Word and element location entries:
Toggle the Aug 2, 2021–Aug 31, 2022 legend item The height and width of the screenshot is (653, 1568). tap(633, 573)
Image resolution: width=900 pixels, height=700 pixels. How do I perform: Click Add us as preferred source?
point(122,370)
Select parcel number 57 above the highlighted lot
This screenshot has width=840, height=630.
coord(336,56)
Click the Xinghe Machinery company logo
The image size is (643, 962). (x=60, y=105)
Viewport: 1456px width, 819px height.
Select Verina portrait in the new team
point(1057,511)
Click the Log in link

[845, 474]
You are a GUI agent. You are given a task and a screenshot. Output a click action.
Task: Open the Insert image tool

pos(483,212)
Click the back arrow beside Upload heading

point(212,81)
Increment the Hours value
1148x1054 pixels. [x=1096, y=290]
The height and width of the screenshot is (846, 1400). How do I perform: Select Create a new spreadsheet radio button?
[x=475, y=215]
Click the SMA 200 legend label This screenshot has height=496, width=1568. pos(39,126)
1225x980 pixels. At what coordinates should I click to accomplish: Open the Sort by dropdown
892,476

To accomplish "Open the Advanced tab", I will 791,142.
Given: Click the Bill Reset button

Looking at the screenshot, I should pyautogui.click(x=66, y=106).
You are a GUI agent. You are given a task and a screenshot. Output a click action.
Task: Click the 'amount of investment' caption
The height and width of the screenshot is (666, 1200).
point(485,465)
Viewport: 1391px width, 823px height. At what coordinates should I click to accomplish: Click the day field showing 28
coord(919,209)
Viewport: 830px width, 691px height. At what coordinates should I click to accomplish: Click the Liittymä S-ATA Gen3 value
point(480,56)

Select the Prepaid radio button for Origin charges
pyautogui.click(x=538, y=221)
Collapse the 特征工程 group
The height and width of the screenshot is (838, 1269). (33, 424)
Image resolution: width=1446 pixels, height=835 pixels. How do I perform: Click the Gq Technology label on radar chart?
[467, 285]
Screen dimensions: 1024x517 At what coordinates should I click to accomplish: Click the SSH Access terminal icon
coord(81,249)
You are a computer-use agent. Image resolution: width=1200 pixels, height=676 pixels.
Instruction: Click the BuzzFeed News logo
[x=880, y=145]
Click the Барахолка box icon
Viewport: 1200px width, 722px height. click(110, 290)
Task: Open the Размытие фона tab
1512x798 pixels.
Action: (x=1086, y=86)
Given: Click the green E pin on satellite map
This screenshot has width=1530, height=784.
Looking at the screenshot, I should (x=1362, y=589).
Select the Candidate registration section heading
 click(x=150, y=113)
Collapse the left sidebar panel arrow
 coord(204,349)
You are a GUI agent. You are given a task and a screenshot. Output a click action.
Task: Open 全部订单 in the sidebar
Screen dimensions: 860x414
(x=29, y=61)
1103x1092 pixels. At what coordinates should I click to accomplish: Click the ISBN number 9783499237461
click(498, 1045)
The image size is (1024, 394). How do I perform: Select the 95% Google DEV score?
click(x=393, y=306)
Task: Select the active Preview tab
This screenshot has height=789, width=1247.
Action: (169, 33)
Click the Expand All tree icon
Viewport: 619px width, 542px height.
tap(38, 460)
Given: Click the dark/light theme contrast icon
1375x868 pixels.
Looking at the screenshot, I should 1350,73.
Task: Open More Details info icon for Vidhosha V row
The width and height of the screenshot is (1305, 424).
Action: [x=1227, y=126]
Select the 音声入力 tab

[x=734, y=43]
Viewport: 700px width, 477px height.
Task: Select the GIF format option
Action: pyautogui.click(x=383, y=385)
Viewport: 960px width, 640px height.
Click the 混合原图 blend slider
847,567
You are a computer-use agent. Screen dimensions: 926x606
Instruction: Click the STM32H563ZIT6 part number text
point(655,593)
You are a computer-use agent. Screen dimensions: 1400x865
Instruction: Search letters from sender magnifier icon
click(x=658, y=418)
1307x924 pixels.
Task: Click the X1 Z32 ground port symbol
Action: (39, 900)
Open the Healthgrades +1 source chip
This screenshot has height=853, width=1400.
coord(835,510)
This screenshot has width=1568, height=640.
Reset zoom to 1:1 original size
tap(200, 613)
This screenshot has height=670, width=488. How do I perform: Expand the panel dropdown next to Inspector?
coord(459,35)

- [Short task] Convert every line of the entries above into a JSON list of strings, one string per line, with blank lines omitted.

- [Response to the task]
[
  "Toggle the Aug 2, 2021–Aug 31, 2022 legend item The height and width of the screenshot is (653, 1568). tap(633, 573)",
  "Image resolution: width=900 pixels, height=700 pixels. How do I perform: Click Add us as preferred source?",
  "point(122,370)",
  "Select parcel number 57 above the highlighted lot",
  "This screenshot has width=840, height=630.",
  "coord(336,56)",
  "Click the Xinghe Machinery company logo",
  "The image size is (643, 962). (x=60, y=105)",
  "Viewport: 1456px width, 819px height.",
  "Select Verina portrait in the new team",
  "point(1057,511)",
  "Click the Log in link",
  "[845, 474]",
  "You are a GUI agent. You are given a task and a screenshot. Output a click action.",
  "Task: Open the Insert image tool",
  "pos(483,212)",
  "Click the back arrow beside Upload heading",
  "point(212,81)",
  "Increment the Hours value",
  "1148x1054 pixels. [x=1096, y=290]",
  "The height and width of the screenshot is (846, 1400). How do I perform: Select Create a new spreadsheet radio button?",
  "[x=475, y=215]",
  "Click the SMA 200 legend label This screenshot has height=496, width=1568. pos(39,126)",
  "1225x980 pixels. At what coordinates should I click to accomplish: Open the Sort by dropdown",
  "892,476",
  "To accomplish \"Open the Advanced tab\", I will 791,142.",
  "Given: Click the Bill Reset button",
  "Looking at the screenshot, I should pyautogui.click(x=66, y=106).",
  "You are a GUI agent. You are given a task and a screenshot. Output a click action.",
  "Task: Click the 'amount of investment' caption",
  "The height and width of the screenshot is (666, 1200).",
  "point(485,465)",
  "Viewport: 1391px width, 823px height. At what coordinates should I click to accomplish: Click the day field showing 28",
  "coord(919,209)",
  "Viewport: 830px width, 691px height. At what coordinates should I click to accomplish: Click the Liittymä S-ATA Gen3 value",
  "point(480,56)",
  "Select the Prepaid radio button for Origin charges",
  "pyautogui.click(x=538, y=221)",
  "Collapse the 特征工程 group",
  "The height and width of the screenshot is (838, 1269). (33, 424)",
  "Image resolution: width=1446 pixels, height=835 pixels. How do I perform: Click the Gq Technology label on radar chart?",
  "[467, 285]",
  "Screen dimensions: 1024x517 At what coordinates should I click to accomplish: Click the SSH Access terminal icon",
  "coord(81,249)",
  "You are a computer-use agent. Image resolution: width=1200 pixels, height=676 pixels.",
  "Instruction: Click the BuzzFeed News logo",
  "[x=880, y=145]",
  "Click the Барахолка box icon",
  "Viewport: 1200px width, 722px height. click(110, 290)",
  "Task: Open the Размытие фона tab",
  "1512x798 pixels.",
  "Action: (x=1086, y=86)",
  "Given: Click the green E pin on satellite map",
  "This screenshot has width=1530, height=784.",
  "Looking at the screenshot, I should (x=1362, y=589).",
  "Select the Candidate registration section heading",
  " click(x=150, y=113)",
  "Collapse the left sidebar panel arrow",
  " coord(204,349)",
  "You are a GUI agent. You are given a task and a screenshot. Output a click action.",
  "Task: Open 全部订单 in the sidebar",
  "Screen dimensions: 860x414",
  "(x=29, y=61)",
  "1103x1092 pixels. At what coordinates should I click to accomplish: Click the ISBN number 9783499237461",
  "click(498, 1045)",
  "The image size is (1024, 394). How do I perform: Select the 95% Google DEV score?",
  "click(x=393, y=306)",
  "Task: Select the active Preview tab",
  "This screenshot has height=789, width=1247.",
  "Action: (169, 33)",
  "Click the Expand All tree icon",
  "Viewport: 619px width, 542px height.",
  "tap(38, 460)",
  "Given: Click the dark/light theme contrast icon",
  "1375x868 pixels.",
  "Looking at the screenshot, I should 1350,73.",
  "Task: Open More Details info icon for Vidhosha V row",
  "The width and height of the screenshot is (1305, 424).",
  "Action: [x=1227, y=126]",
  "Select the 音声入力 tab",
  "[x=734, y=43]",
  "Viewport: 700px width, 477px height.",
  "Task: Select the GIF format option",
  "Action: pyautogui.click(x=383, y=385)",
  "Viewport: 960px width, 640px height.",
  "Click the 混合原图 blend slider",
  "847,567",
  "You are a computer-use agent. Screen dimensions: 926x606",
  "Instruction: Click the STM32H563ZIT6 part number text",
  "point(655,593)",
  "You are a computer-use agent. Screen dimensions: 1400x865",
  "Instruction: Search letters from sender magnifier icon",
  "click(x=658, y=418)",
  "1307x924 pixels.",
  "Task: Click the X1 Z32 ground port symbol",
  "Action: (39, 900)",
  "Open the Healthgrades +1 source chip",
  "This screenshot has height=853, width=1400.",
  "coord(835,510)",
  "This screenshot has width=1568, height=640.",
  "Reset zoom to 1:1 original size",
  "tap(200, 613)",
  "This screenshot has height=670, width=488. How do I perform: Expand the panel dropdown next to Inspector?",
  "coord(459,35)"
]